Have you ever heard yourself saying that? You are a good writer, right? You don't need a professional editor, do you? Well, I am here to tell you that we can all benefit from the work of a good editor. A good editor makes you sound smarter. A good editor understands that the work is your work, not his/hers, and strives to make your work better. A good editor will understand your vision of the work, the essential storyline, and the proposed audience. A good editor will ensure your work is seen for the brilliant work it is, not for the typos, problems with flow, grammatical errors, plot drops, or missing punctuation.
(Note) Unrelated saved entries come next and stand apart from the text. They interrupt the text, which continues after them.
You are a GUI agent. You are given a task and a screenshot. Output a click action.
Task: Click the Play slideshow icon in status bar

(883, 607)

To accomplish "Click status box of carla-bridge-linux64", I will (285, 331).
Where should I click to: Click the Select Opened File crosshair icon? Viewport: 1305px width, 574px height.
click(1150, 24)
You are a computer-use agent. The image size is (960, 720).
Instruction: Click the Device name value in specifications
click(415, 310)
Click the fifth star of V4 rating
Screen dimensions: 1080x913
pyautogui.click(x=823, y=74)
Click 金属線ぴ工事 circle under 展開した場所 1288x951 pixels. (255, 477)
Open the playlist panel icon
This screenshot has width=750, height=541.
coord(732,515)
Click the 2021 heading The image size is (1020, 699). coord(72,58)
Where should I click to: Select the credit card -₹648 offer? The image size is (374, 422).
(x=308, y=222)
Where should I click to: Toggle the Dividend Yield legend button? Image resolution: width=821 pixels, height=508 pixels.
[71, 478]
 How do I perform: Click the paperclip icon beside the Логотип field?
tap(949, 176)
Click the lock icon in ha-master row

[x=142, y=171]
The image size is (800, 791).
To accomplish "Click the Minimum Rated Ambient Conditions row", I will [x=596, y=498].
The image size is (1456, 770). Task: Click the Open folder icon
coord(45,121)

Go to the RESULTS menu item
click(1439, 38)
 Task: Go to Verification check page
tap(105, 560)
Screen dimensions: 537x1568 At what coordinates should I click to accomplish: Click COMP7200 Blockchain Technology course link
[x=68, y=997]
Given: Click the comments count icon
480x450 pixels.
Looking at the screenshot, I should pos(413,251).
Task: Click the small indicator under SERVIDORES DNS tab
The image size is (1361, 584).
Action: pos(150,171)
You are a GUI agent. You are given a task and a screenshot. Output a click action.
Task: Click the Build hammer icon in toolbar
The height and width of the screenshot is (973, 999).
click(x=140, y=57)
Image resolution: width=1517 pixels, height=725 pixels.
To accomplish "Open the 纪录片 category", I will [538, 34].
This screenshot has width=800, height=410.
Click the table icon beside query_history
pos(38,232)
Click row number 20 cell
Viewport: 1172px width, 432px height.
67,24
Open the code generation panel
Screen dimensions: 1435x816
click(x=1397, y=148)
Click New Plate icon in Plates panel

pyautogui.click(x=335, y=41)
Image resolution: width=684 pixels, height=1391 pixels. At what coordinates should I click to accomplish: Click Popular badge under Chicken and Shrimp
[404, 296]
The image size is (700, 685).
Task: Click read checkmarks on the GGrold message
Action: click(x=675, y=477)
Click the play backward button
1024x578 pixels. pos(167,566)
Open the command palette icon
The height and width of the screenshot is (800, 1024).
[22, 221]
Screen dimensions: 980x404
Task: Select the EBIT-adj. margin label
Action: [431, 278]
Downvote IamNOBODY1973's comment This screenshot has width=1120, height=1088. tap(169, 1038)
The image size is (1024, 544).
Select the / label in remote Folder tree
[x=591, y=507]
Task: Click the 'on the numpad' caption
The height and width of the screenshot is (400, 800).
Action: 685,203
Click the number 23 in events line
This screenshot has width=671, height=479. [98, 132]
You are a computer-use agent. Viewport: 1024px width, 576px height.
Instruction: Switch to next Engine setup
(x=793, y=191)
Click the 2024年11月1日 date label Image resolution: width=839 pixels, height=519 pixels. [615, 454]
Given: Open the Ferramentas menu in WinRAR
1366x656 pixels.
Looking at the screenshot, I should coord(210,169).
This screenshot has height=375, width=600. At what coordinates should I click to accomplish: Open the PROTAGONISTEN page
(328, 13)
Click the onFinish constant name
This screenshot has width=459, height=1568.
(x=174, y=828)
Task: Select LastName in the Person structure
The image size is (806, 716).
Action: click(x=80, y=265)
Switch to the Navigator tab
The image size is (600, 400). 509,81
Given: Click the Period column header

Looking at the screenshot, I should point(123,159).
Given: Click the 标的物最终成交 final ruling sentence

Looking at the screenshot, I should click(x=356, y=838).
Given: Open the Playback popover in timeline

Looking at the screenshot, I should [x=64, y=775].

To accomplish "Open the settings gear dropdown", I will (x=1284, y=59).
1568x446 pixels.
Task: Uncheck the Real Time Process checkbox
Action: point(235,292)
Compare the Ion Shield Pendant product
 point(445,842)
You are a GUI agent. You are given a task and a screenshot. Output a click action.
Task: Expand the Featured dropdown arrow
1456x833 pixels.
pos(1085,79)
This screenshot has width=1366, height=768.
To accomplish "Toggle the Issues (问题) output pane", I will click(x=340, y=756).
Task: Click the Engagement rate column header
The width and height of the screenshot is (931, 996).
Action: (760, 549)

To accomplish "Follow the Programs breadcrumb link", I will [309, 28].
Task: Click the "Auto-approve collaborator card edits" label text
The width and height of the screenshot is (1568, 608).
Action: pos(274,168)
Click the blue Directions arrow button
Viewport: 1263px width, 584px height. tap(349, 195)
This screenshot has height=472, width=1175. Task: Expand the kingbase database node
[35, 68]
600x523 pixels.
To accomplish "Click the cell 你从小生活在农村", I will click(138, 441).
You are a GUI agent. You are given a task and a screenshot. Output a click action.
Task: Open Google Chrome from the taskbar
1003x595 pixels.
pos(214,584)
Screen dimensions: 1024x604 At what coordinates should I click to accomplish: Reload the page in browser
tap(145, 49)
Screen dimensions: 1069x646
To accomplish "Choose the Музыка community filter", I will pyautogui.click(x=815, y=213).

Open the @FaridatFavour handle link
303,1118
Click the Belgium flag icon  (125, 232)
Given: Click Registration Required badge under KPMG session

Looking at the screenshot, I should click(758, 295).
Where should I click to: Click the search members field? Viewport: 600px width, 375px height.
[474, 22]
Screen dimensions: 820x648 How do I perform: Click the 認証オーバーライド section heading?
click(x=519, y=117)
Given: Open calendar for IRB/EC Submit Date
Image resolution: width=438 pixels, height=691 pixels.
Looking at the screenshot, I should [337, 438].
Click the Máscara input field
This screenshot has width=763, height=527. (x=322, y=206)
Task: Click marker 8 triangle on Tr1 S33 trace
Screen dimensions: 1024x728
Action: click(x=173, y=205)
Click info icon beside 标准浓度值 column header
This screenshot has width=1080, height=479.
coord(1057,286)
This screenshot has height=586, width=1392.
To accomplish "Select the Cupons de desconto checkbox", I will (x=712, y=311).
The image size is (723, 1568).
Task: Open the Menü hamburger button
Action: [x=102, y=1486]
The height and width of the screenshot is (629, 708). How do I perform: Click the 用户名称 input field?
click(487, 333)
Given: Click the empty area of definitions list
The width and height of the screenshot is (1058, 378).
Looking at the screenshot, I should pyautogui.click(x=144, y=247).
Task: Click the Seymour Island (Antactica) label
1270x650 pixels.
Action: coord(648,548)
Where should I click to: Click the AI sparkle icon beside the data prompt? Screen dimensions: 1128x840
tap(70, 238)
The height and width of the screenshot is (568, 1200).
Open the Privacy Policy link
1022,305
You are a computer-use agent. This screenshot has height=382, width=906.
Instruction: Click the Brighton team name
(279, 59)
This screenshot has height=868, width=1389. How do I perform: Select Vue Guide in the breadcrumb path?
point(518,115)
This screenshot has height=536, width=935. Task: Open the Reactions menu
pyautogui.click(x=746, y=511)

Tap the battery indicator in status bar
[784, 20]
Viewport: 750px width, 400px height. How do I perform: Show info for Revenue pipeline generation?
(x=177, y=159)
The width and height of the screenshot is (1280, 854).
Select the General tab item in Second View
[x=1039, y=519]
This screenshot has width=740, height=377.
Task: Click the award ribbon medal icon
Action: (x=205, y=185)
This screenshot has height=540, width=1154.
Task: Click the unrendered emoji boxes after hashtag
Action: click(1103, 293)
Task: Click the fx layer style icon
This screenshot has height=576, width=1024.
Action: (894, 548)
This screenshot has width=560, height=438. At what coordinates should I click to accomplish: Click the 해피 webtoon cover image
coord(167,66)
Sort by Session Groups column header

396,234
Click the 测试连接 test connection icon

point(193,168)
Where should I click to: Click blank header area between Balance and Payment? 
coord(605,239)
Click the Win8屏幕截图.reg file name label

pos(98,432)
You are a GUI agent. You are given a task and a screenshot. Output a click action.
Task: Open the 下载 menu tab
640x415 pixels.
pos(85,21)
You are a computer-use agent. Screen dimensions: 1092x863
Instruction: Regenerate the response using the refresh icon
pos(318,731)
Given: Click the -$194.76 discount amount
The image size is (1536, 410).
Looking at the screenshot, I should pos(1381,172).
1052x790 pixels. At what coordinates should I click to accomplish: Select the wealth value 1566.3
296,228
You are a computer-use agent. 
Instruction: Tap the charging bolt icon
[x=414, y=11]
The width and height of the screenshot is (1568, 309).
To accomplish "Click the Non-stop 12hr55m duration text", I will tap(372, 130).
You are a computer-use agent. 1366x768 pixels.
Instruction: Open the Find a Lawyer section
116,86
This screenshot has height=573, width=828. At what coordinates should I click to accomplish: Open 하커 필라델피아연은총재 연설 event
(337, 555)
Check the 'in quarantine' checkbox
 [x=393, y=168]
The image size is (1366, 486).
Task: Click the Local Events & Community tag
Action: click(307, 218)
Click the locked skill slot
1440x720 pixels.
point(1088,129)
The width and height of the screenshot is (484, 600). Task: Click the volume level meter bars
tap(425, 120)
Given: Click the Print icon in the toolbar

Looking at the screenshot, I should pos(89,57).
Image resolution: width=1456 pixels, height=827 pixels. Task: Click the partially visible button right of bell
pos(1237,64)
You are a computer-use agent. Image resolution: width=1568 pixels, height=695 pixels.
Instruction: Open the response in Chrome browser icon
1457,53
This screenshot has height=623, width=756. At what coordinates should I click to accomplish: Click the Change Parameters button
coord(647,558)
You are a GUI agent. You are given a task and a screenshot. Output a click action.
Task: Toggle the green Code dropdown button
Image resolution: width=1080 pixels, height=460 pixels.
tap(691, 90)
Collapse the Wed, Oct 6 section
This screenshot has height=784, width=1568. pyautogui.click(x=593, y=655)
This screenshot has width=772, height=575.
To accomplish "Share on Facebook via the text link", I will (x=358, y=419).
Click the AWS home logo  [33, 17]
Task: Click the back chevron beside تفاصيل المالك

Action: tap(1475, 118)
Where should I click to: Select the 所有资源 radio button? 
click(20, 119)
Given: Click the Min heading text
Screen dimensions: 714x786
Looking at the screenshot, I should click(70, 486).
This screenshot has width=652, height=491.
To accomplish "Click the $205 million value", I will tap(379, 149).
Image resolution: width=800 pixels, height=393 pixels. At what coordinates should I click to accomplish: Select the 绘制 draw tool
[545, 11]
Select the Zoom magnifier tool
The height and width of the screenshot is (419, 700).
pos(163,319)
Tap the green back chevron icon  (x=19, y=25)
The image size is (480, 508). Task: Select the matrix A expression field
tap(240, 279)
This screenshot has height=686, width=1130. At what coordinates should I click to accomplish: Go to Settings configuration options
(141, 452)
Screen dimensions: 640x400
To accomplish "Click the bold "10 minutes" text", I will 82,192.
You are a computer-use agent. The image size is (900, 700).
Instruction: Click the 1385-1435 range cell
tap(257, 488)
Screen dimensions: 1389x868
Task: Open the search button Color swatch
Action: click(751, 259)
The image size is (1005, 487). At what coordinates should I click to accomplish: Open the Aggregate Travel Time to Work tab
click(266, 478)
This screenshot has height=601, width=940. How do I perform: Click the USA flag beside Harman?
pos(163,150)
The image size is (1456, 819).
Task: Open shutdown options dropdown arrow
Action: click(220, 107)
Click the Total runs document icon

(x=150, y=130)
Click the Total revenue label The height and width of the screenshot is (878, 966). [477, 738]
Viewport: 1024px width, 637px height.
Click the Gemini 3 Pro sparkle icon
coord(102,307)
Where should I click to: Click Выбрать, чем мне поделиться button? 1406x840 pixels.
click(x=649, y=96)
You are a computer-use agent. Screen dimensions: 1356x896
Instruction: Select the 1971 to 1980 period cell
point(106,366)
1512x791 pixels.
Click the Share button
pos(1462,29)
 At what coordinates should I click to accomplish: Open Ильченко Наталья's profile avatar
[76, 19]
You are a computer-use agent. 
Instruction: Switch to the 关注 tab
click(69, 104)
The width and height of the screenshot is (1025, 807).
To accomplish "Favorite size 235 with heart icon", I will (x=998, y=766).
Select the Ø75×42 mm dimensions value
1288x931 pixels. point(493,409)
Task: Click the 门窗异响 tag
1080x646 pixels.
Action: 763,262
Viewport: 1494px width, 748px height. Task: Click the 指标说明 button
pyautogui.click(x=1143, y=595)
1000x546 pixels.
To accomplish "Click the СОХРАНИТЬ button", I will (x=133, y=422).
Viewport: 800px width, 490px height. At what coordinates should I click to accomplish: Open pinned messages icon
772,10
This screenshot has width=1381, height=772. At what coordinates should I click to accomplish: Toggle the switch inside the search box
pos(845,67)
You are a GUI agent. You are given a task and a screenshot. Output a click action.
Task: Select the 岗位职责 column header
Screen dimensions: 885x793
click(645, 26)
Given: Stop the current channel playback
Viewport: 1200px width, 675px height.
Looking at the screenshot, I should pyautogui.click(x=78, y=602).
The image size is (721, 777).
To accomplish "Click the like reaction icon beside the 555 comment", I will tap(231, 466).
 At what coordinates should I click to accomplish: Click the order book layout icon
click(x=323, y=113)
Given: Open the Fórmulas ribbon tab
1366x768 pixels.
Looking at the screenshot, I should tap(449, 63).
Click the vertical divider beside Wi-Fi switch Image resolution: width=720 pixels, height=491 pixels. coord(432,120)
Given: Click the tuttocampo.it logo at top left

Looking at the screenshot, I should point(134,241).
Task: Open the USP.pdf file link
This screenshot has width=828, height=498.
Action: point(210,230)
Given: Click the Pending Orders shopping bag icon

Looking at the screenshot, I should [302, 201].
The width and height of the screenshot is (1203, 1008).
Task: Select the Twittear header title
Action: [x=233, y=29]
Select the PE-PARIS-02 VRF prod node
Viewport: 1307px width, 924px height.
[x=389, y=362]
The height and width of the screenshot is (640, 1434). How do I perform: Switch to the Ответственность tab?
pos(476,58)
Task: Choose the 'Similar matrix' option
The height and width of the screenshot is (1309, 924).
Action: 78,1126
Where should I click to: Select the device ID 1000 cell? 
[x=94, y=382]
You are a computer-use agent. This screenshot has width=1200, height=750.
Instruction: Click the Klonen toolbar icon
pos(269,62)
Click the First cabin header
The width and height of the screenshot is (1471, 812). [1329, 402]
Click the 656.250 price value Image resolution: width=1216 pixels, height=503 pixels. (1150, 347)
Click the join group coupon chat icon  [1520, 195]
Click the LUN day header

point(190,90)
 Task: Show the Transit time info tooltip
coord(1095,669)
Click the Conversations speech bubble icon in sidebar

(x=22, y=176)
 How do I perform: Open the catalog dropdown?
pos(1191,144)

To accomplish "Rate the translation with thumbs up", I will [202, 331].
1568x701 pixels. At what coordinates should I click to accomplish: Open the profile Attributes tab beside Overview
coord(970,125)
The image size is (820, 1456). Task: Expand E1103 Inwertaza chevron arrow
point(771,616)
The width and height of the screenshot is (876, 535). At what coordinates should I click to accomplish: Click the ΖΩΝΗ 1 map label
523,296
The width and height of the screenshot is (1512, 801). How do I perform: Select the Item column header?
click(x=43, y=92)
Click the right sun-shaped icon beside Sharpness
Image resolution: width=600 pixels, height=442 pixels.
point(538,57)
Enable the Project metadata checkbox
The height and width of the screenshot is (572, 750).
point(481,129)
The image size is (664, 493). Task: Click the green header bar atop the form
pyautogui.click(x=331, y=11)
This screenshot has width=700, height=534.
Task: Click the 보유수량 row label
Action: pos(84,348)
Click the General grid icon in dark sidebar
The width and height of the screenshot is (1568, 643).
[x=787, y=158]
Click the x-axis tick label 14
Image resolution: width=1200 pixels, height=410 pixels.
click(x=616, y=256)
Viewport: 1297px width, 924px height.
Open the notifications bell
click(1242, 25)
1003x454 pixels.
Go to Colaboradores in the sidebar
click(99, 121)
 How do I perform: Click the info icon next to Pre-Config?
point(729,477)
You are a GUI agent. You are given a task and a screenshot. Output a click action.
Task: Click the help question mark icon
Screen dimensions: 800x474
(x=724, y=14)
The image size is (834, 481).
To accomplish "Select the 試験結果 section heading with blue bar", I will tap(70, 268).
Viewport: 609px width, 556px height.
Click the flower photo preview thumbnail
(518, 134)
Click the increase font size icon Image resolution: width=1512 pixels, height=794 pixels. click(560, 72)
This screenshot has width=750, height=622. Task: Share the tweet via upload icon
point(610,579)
As you can tell, at MEREA we recommend you engage a professional editor. However, we know that sometimes you simply can't afford a professional editor. So what to do then? One of the greatest challenges in writing is ensuring that what you meant to write is what you actually wrote. Human nature leads us to read our own work with blinders on. So, how do we overcome that propensity?
Here are six tricks to help you carefully edit your own work:
1. Focus on cutting your text 30%. I know, I know . . . that sounds like a LOT! But authors often over-write or rely on words like "that" and "the" which, when removed, smooth the flow of the text. Look for unnecessary paragraphs, asides that don't contribute strongly to the storyline, and tangential comments in dialogue you originally thought were clever but now realize were not. Delete all duplications.
2. Set your work aside for a significant period of time (two weeks or more), then go back to it for a read through. This strategy tricks your brain into paying more attention to the words. When you are reading your work without anticipating what the next words should be, you will recognize errors in what the next words are.
3. Read whole sections of your work backwards. You will be surprised how many errors show up when you read backwards.
4. Read your work out loud. You'll quickly hear stilted language and redundancies.
5. Run Spellcheck and carefully decide on each proposed edit.
6. Run an online, free grammar check software like Grammarly and carefully decide on each proposed edit.
Good luck with your next writing project!